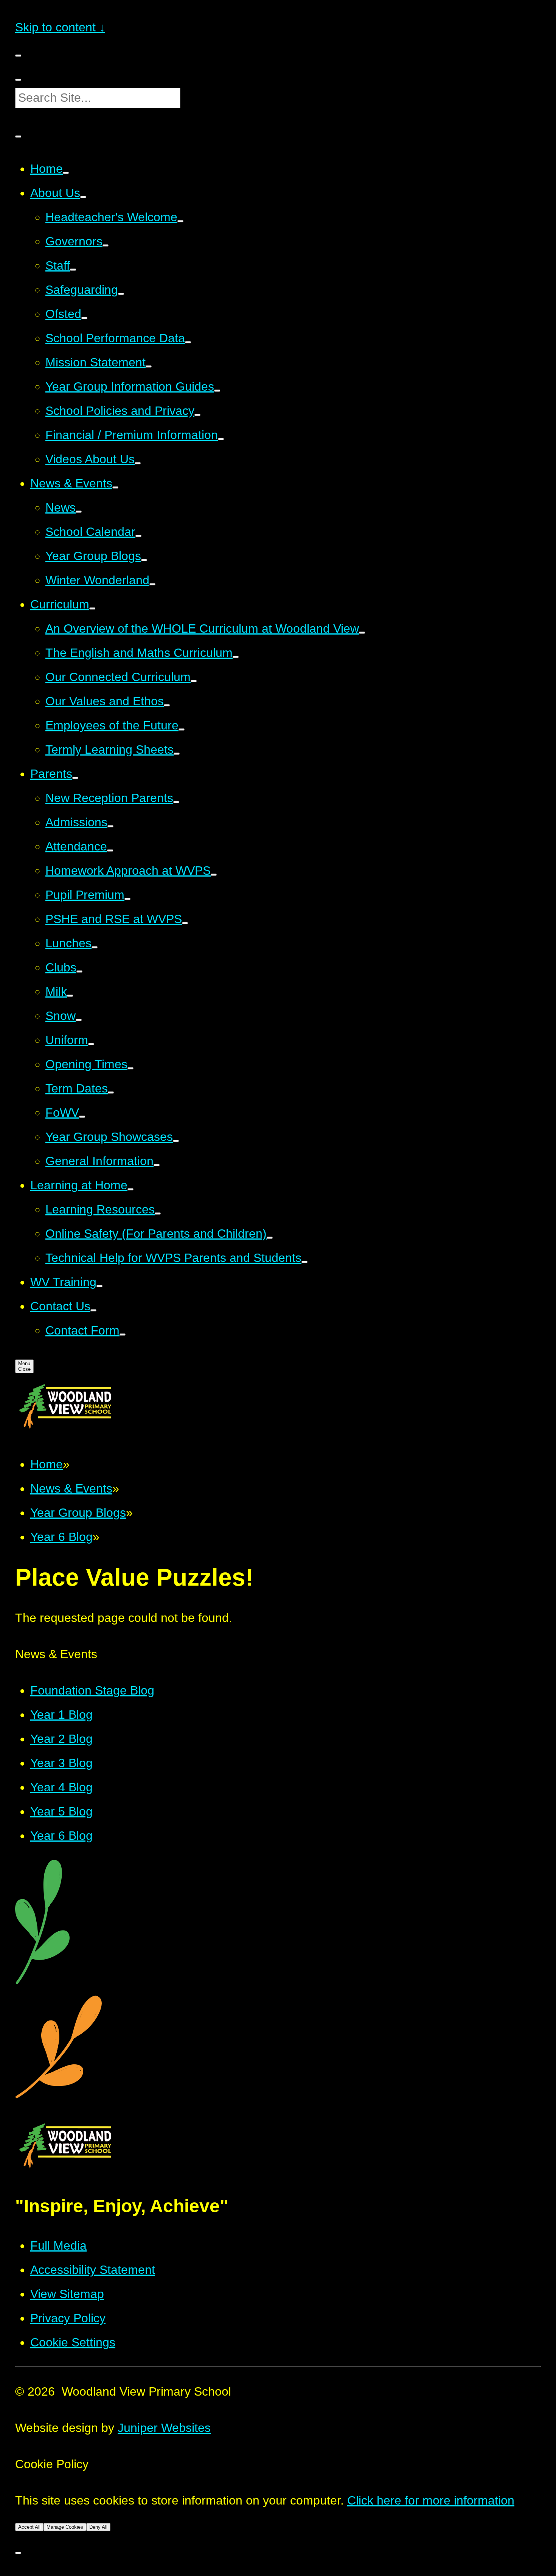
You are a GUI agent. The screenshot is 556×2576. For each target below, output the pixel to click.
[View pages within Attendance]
...
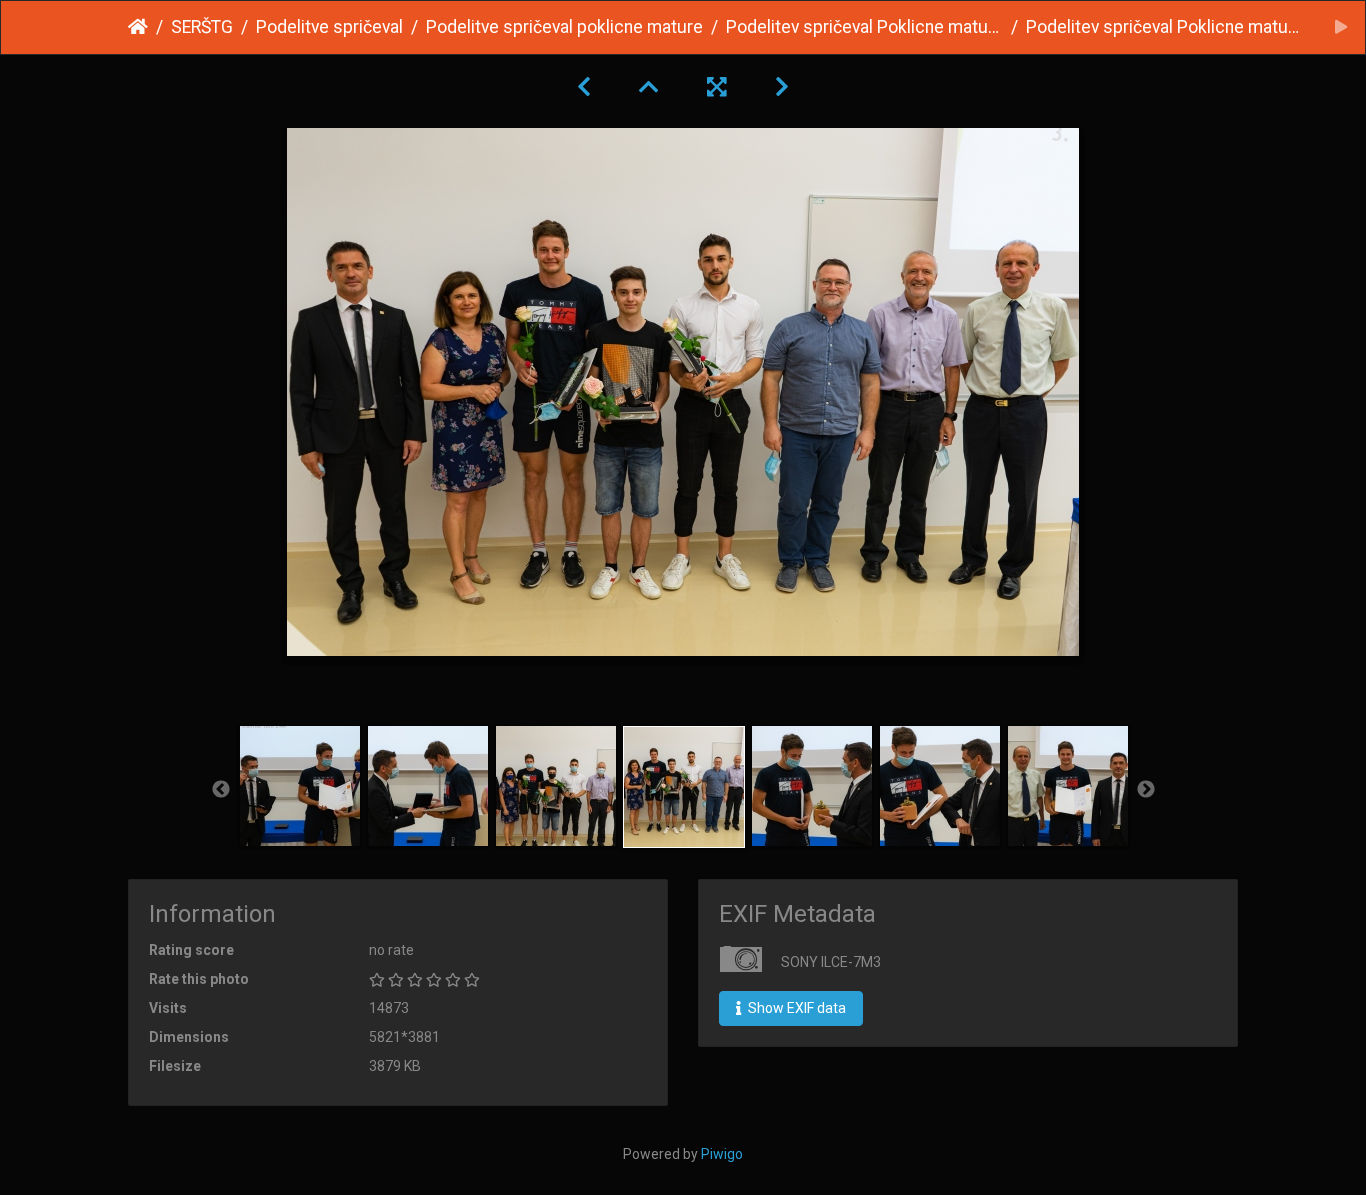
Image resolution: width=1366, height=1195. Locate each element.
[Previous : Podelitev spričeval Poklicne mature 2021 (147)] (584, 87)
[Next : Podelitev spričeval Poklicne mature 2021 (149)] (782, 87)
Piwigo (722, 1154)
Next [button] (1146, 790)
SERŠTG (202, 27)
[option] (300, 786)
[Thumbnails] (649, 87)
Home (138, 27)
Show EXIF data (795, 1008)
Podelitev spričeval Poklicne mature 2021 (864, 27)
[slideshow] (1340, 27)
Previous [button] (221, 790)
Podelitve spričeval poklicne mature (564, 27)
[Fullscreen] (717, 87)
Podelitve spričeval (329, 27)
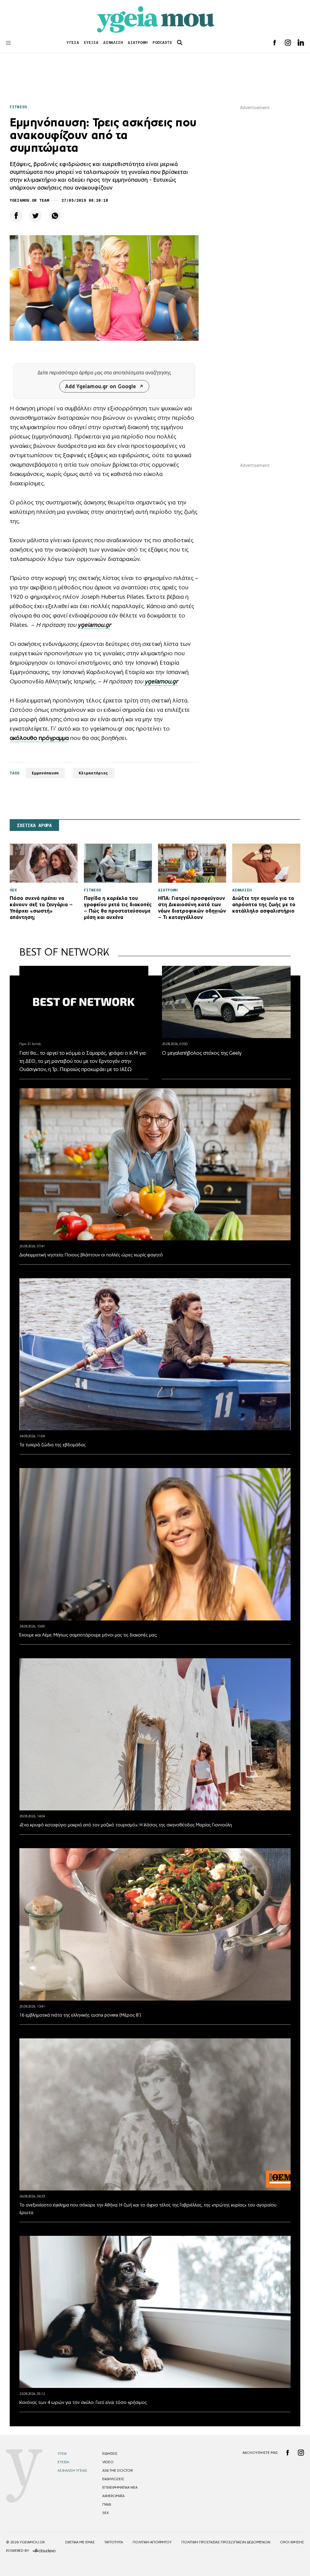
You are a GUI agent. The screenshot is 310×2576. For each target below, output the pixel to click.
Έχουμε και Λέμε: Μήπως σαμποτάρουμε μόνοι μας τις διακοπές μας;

**About this exercise**
In the data above, retype exactly and only the lines between the one holding "You are a GUI agent. The screenshot is 556×2576." and the one holding "[View pages within Attendance]", inclusive.

**Solution for this exercise**
You are a GUI agent. The screenshot is 556×2576. For each target below, output the pixel to click.
[View pages within Attendance]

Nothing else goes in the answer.